- [PROBLEM]
The task calls for an exact copy of the records, without any images.

- [Dataset entries]
---

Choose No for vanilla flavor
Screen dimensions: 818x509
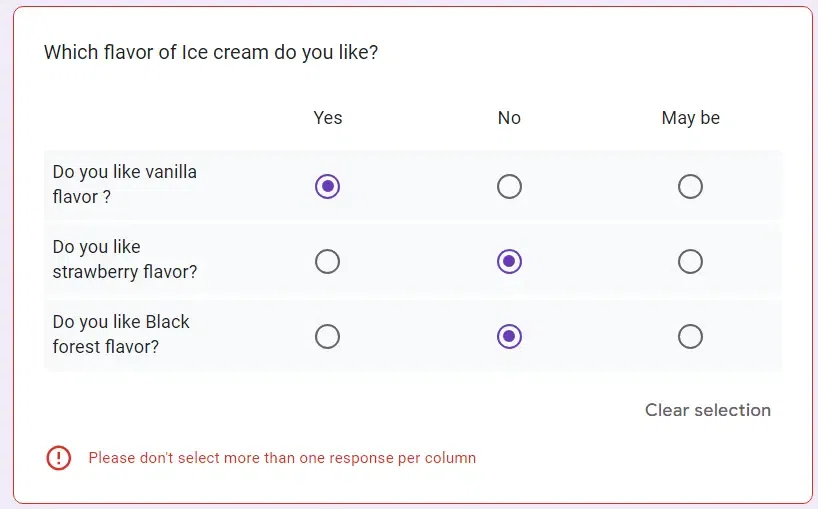point(509,187)
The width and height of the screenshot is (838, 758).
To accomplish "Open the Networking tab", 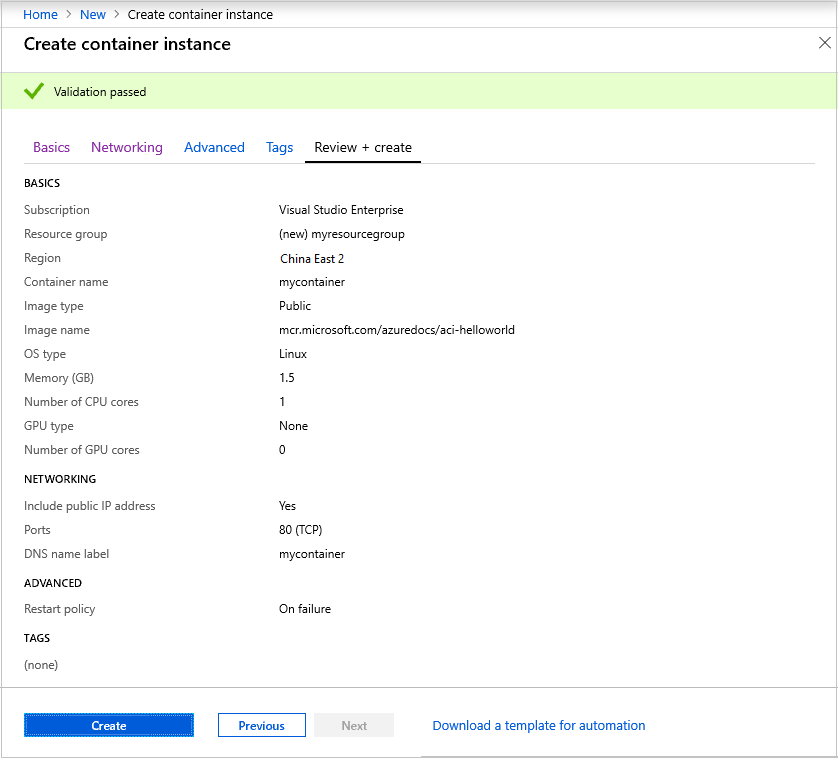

---

- [RESPONSE TO THE TASK]
Choose No for vanilla flavor
Screen dimensions: 818x509
point(509,187)
The width and height of the screenshot is (838, 758).
To accomplish "Open the Networking tab", 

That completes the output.